Tornando al tema delle riaperture, ieri il premier Draghi in una riunione a Palazzo Chigi ha dispensato ottimismo, iniziando ad anticipare la necessità di stabilire un cronoprogramma per le aperture. Il tutto in vista di quel 20 aprile, data ormai da tutti cerchiata in rosso, che dovrebbe decidere sulle future riaperture.
Di certo a quell’appuntamento le Regioni ci andranno con le idee chiare visto che già domani in occasione della Conferenza Stato-Regioni metteranno sul tavolo le loro proposte: ristoranti aperti nelle zone gialle anche la sera sfruttando gli spazi all’aperto, numero delle somministrazioni dei vaccini da inserire tra i parametri del monitoraggio che determina le fasce di colore, calendario e regole per riaprire parallelamente cinema, teatri, musei e palestre. Il giorno prima della cabina di regia che dovrà prendere atto dei nuovi dati e, forse, definire le nuove misure che potrebbero partire proprio dal 20 aprile.

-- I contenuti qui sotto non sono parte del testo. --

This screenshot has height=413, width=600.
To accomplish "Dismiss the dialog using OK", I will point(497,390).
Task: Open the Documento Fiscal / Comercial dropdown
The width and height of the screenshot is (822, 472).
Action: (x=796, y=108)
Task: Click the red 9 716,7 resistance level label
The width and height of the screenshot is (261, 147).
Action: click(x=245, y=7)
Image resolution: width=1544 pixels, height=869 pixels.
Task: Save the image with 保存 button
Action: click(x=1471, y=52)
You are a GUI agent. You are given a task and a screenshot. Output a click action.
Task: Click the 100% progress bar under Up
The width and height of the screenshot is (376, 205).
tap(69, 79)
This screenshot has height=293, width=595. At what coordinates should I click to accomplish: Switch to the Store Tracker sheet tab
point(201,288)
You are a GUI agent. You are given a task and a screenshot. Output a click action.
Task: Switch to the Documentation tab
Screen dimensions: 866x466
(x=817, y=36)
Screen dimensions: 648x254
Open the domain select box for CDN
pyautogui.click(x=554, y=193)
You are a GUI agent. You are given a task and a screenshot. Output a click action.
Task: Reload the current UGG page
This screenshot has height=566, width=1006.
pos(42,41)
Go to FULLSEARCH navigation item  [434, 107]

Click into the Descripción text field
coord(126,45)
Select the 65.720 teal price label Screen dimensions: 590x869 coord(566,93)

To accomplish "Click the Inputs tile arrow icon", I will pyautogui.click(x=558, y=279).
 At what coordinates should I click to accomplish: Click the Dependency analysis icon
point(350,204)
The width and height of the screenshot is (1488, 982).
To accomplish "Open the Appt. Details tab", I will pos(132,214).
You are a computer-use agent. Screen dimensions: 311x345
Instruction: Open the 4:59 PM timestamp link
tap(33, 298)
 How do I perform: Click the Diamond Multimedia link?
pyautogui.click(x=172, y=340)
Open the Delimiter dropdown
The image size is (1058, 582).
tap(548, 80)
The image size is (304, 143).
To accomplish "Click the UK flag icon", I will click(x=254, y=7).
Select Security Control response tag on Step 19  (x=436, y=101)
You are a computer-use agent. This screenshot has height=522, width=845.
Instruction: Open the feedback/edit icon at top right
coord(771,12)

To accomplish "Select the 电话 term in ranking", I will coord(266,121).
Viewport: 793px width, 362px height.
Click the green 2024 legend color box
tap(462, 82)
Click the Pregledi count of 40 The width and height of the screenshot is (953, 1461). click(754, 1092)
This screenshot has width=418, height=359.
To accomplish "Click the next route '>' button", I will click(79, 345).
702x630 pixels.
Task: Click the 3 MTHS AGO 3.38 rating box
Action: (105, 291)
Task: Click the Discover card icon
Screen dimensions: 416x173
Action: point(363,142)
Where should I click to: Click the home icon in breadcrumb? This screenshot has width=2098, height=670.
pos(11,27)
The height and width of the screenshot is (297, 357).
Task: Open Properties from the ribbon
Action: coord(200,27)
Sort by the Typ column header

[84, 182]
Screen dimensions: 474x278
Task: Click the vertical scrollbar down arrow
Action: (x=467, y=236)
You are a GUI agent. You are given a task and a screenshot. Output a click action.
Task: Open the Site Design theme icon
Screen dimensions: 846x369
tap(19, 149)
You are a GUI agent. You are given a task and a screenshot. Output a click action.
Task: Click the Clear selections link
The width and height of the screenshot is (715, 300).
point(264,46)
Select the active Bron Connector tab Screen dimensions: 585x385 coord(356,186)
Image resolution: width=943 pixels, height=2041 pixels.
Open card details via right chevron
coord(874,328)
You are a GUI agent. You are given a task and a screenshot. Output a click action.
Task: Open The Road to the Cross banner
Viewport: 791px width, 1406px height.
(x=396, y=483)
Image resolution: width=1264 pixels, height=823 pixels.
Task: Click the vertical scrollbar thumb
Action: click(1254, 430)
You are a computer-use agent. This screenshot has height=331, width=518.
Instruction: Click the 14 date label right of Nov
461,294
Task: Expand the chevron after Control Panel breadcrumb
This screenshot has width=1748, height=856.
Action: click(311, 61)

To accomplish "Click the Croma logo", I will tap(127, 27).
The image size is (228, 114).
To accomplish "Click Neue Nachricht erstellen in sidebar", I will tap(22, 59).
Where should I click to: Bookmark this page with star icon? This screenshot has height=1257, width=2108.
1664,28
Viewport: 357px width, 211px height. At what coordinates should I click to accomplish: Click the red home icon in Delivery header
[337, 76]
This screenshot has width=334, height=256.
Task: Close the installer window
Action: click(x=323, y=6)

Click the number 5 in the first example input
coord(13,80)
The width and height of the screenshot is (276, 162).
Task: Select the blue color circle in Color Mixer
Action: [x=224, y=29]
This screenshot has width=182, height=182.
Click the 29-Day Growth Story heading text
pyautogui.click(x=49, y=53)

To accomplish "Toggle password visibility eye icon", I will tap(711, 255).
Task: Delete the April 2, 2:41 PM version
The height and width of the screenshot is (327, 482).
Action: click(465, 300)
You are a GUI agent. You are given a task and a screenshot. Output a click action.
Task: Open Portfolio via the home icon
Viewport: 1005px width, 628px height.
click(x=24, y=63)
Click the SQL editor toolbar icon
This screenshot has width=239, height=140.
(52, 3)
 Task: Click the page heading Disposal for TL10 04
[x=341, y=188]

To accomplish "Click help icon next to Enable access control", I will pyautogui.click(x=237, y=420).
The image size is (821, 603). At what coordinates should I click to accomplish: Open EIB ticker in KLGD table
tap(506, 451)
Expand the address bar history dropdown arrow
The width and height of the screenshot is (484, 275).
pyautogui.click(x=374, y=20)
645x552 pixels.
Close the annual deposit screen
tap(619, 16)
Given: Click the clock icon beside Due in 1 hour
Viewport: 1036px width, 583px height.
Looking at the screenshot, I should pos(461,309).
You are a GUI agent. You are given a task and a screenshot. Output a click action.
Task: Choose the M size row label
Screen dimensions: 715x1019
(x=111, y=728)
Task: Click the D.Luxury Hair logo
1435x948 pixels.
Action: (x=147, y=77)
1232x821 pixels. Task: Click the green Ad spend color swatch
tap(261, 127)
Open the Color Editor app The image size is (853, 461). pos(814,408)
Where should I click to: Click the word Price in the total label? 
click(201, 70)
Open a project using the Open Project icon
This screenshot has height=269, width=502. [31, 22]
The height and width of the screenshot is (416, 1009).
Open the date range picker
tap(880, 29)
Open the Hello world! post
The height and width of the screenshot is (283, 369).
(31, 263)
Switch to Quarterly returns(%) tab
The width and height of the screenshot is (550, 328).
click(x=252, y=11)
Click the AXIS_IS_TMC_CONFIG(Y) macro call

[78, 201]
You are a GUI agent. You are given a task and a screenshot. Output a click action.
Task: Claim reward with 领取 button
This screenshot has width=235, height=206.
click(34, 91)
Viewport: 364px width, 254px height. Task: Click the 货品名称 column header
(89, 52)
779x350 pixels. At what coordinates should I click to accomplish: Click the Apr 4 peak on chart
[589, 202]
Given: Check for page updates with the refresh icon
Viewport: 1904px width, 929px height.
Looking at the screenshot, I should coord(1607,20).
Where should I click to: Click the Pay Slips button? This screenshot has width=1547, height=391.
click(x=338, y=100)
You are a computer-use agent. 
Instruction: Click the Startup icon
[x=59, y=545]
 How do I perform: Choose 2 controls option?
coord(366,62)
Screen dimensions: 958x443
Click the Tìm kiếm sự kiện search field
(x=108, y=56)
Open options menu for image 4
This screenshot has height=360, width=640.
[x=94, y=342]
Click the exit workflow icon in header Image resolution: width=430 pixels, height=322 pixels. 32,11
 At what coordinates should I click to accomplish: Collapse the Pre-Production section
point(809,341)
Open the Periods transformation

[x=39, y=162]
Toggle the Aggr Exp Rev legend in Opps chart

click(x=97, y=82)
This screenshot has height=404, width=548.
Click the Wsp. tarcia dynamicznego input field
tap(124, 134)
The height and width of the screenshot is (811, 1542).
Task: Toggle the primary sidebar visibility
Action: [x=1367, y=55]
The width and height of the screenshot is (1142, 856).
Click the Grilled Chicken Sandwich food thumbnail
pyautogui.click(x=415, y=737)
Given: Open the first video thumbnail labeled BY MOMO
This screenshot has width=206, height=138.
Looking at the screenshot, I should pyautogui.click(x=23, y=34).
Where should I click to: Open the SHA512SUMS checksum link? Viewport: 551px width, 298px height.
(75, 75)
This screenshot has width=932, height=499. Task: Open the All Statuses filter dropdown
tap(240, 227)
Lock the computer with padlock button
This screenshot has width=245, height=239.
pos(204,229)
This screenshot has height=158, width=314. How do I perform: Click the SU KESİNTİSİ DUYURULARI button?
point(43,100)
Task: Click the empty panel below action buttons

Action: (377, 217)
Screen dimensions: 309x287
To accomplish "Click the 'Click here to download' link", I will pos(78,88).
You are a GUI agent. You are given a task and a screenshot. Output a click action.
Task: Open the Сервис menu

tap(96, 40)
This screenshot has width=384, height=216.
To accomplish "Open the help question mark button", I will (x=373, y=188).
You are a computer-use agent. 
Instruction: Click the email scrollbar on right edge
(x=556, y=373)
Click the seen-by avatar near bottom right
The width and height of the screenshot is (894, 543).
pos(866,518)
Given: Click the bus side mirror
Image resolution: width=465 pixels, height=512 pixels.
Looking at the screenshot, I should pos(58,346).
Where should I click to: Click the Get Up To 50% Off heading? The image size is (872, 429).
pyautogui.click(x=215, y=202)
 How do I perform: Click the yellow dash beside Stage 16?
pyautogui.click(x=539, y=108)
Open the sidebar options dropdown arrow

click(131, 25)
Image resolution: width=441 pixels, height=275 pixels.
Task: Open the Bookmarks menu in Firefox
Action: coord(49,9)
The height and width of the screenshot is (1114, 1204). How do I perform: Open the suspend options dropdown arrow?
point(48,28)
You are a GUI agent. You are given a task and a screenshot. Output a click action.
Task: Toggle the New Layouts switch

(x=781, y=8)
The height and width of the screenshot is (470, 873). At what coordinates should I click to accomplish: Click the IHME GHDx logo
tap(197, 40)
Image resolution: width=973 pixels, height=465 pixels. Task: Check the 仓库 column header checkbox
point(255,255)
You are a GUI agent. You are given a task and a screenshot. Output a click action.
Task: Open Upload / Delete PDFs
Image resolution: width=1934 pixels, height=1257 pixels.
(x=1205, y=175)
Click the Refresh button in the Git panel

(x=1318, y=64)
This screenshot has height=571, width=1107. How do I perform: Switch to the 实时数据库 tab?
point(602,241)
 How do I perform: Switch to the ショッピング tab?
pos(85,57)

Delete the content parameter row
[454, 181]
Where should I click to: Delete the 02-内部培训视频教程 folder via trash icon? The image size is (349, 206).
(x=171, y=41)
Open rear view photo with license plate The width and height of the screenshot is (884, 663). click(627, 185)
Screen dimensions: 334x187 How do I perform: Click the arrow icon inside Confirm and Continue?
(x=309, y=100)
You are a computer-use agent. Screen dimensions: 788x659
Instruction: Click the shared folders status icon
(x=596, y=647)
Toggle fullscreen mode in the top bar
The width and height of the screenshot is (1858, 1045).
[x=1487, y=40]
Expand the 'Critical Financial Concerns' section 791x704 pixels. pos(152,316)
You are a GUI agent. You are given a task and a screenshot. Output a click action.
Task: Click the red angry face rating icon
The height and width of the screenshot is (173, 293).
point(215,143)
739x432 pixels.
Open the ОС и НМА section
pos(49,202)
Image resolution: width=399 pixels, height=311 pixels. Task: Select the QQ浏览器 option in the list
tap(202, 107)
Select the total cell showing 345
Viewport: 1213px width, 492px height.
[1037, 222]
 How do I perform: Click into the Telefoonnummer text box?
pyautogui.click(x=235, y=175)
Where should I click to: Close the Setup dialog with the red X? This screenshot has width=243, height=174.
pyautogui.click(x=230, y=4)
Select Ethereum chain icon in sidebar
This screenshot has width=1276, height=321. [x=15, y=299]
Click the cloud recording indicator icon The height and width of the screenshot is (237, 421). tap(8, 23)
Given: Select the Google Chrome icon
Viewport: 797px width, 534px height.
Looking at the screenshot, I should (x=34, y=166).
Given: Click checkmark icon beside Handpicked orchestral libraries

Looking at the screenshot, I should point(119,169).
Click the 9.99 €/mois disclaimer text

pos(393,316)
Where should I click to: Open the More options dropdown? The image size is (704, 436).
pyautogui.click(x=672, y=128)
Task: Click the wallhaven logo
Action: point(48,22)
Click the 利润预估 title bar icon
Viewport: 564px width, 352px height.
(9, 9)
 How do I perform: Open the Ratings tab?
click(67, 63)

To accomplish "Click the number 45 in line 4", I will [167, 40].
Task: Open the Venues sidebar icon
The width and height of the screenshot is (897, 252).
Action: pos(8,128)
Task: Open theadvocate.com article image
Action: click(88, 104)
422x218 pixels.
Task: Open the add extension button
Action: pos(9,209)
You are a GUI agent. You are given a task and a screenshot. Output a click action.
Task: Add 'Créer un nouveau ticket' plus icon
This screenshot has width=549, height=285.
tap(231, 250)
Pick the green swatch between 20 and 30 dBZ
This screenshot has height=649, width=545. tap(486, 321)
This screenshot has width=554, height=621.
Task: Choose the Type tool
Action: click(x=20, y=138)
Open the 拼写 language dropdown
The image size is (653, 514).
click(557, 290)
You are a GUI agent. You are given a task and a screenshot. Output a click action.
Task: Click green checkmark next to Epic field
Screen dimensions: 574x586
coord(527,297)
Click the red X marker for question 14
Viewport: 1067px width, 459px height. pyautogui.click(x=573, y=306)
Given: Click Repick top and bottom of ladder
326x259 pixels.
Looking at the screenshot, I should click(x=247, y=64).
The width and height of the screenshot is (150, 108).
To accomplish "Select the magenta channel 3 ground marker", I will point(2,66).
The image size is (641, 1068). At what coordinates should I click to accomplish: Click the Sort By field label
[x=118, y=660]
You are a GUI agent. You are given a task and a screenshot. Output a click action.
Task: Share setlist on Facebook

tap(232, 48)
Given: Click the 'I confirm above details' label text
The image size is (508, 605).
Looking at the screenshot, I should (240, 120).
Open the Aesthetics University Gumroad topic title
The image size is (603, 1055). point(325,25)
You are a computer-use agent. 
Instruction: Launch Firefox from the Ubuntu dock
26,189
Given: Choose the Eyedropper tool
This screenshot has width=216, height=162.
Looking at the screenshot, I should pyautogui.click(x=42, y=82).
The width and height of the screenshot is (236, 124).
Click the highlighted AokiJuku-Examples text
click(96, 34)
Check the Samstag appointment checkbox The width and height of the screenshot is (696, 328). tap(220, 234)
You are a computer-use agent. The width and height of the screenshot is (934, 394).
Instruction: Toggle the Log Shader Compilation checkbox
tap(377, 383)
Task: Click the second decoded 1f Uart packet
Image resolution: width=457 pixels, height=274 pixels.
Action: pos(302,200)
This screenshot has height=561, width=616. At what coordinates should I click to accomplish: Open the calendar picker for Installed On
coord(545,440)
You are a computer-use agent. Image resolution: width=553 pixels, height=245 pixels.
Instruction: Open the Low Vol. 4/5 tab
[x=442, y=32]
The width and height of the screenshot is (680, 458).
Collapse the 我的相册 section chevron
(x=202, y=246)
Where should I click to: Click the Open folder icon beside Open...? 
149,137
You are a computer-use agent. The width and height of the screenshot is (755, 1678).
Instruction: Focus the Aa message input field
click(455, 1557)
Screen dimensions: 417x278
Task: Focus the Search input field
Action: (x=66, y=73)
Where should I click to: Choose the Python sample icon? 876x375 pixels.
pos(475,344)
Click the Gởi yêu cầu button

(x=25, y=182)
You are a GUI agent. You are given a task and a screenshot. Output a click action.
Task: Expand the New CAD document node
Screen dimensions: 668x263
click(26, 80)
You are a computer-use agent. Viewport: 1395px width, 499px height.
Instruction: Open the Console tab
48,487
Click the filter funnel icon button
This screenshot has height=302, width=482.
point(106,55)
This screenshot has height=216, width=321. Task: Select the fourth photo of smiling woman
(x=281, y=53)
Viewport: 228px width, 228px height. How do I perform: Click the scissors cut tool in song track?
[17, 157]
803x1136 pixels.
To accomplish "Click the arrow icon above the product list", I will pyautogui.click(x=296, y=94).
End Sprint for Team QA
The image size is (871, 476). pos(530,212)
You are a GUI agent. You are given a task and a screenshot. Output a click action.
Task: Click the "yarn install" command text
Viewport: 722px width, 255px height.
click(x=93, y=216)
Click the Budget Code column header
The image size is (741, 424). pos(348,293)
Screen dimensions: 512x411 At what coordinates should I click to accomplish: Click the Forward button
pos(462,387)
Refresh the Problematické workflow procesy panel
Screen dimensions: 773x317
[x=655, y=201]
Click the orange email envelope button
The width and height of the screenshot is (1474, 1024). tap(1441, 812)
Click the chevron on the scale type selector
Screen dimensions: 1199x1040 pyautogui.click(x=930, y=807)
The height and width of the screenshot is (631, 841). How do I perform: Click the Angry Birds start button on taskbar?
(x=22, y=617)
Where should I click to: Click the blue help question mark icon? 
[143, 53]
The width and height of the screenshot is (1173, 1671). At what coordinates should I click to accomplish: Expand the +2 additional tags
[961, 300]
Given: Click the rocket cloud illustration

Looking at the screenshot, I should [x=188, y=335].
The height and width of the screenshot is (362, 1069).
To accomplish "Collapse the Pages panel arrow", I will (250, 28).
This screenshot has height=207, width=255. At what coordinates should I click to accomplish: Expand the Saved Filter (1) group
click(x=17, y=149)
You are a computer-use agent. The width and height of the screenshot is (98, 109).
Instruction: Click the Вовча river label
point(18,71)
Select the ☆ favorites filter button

Riaperture che però viaggiano in parallelo con i sostegni economici. Oggi, infatti, ci sarà anche il Consiglio dei ministri per stabilire lo scostamento di bilancio, mentre il giorno successivo toccherà al Def. Come ha spiegato la ministra Gelmini si tratterà di «una cifra importante a favore delle categorie più colpite». Si parla di 40 miliardi che serviranno a finanziare il decreto Imprese, che dovrebbe articolarsi così: una metà dei fondi per i ristori ed i restanti 20 miliardi, 15 per ristorare dai costi fissi e rafforzare la liquidità delle aziende, mentre gli ultimi 5 destinati a confluire in un fondo dedicato alle opere escluse dal Recovery plan.
Sul fronte dell’opposizione, infine, Fratelli d’Italia oggi alle 11.30 terrà una conferenza stampa per presentare gli emendamenti al decreto Sostegni in discussione al Senato, dove per la prossima settimana sono state fissate le prime votazioni. E nel corso della conferenza stampa con dossier e numeri alla mano saranno indicate chiaramente le criticità e i limiti del provvedimento, a testimonianza che sia Conte o sia Draghi il risultato sul piano degli aiuti alle categorie in difficoltà non cambia.